28
mai
2013
sorriso

Técnica da fixação zigomática facilita implante dental em pacientes com pouca estrutura óssea maxilar.
Sinônimo de saúde e bem-estar, um sorriso bonito é o cartão de visitas de qualquer indivíduo. Os melhores momentos da nossa vida são expressos espontaneamente e de forma natural através de um sorriso amplo. Neste aspecto, pensar na saúde bucal ganha ainda mais importância na medida em que é impossível esconder o sorriso.
Para garantir a satisfação de pacientes, a odontologia está cada vez mais atenta ao desenvolvimento de processos que possam melhorar, corrigir e até mesmo suprir a falta de dentes. Uma das mais novas técnicas é a fixação zigomática, utilizada em casos de pacientes que já não possuam mais dentes e apresentem maxilas atrésicas, ou seja, que perderam muito osso.

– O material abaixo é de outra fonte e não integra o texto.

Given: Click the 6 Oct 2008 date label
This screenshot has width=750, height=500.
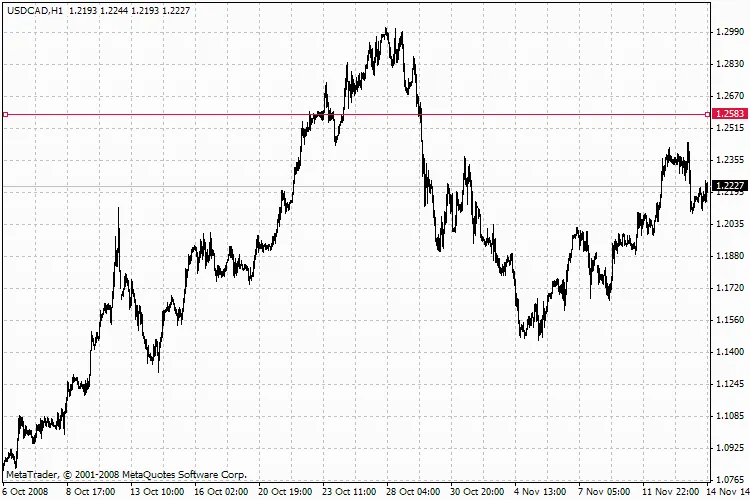Looking at the screenshot, I should (x=22, y=491).
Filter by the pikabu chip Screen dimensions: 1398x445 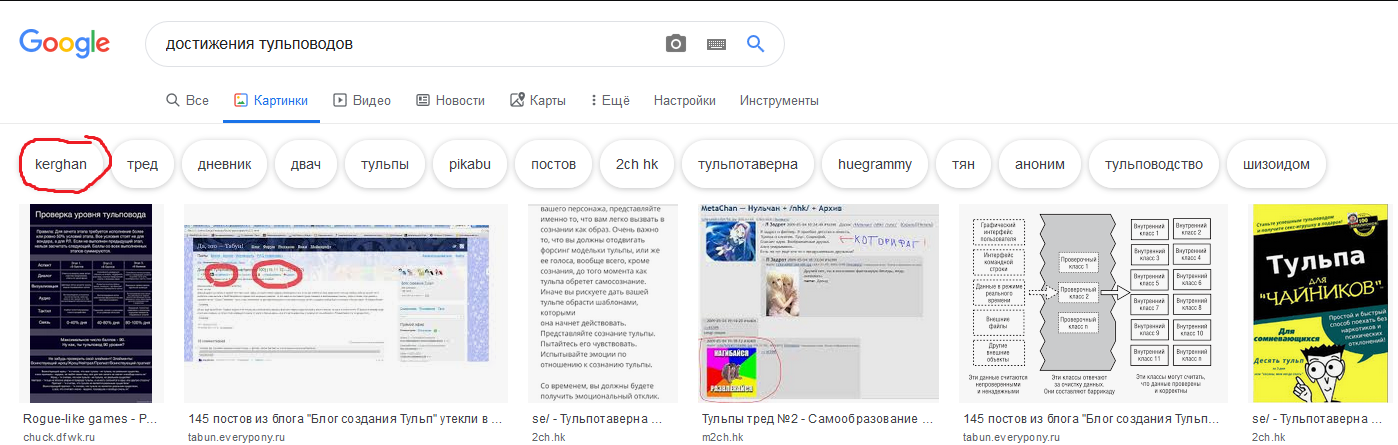click(469, 164)
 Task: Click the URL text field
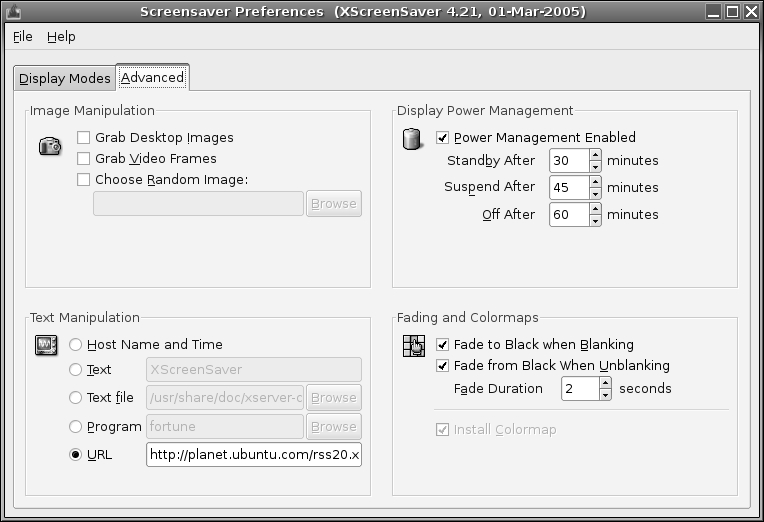coord(254,455)
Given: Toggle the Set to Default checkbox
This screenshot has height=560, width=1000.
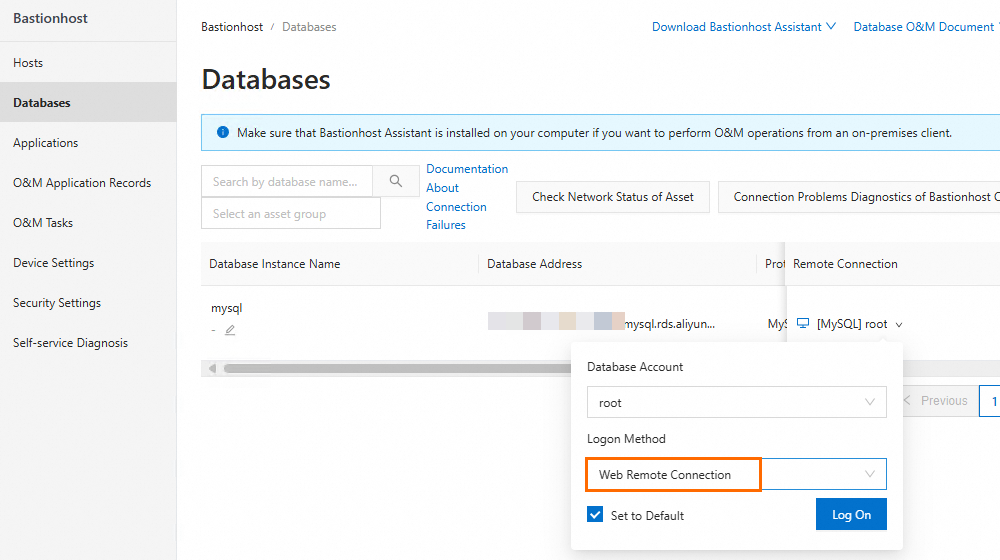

O dentista Edson Durval Menezes Alves, especialista em prótese e mestre e doutor em implantodontia, tem trabalhado com esta técnica em Ponta Grossa e observa que os resultados são excelentes. Ele destaca que em alguns pacientes com perdas ósseas acentuadas é possível fazer o enxerto ósseo e, seis meses após, a instalação dos implantes dentários. No caso dos enxertos autógenos, são removidas porções de osso do próprio indivíduo para aplicação, neste caso, na maxila. Existem várias regiões doadoras que podem ser utilizadas, mas geralmente a retirada é feita do ilíaco (região do quadril) quando são necessárias porções ósseas maiores.
Embora seja uma ótima alternativa, pacientes que já receberam enxertos, muitas vezes, podem não ter resultados de uma nova aplicação tão satisfatórios. “Há pacientes também que não querem se submeter a um processo de enxerto ósseo, por ser um processo mais demorado e mais invasivo. Nesses casos, a fixação zigomática é uma excelente opção”, acrescenta doutor Edson.

Além de ser indicada para casos de pacientes com perda óssea da maxila (maxilas atrésicas), a fixação zigomática tem como diferenciais o fato de ser uma técnica menos invasiva, menos agressiva que enxertos e demandar menos tempo. Nesse processo, ao invés do dente sair da gengiva natural do paciente, ele nasce de uma gengiva feita de material artificial, que é afixada na maxila.
Para a realização do procedimento, a primeira etapa é a realização de cirurgia para implantação dos zigomáticos, que são as hastes pelas quais será afixado o conjunto dos dentes. “É possível fazer a cirurgia em um dia e implantar os dentinhos no dia seguinte”, garante doutor Edson.
O desenvolvimento das fixações zigomáticas deve-se ao doutor Per-Ingvar Branemark e sua equipe. A técnica vem sendo empregada desde 1989 em alguns centros de pesquisa. Em um estudo preliminar onde foram atendidos 81 pacientes, 132 fixações zigomáticas foram instaladas no osso zigomático. O índice de sucesso foi de 97%, muito próximo dos implantes convencionais em áreas de boa qualidade e quantidade ósseas.

Ao se considerarem as características desse tipo de paciente, tais índices credenciam esta técnica como opção para maxilas atróficas devido à previsibilidade de resultados. Qualquer paciente com condição de saúde razoável que possibilite a abordagem cirúrgica pode aspirar a este tratamento.
Indicações – As fixações zigomáticas são indicadas para maxilares com pouca disponibilidade óssea e espessura, especialmente em áreas posteriores sendo assim aplicada em qualquer tipo de atresia maxilar, inclusive as mais severas.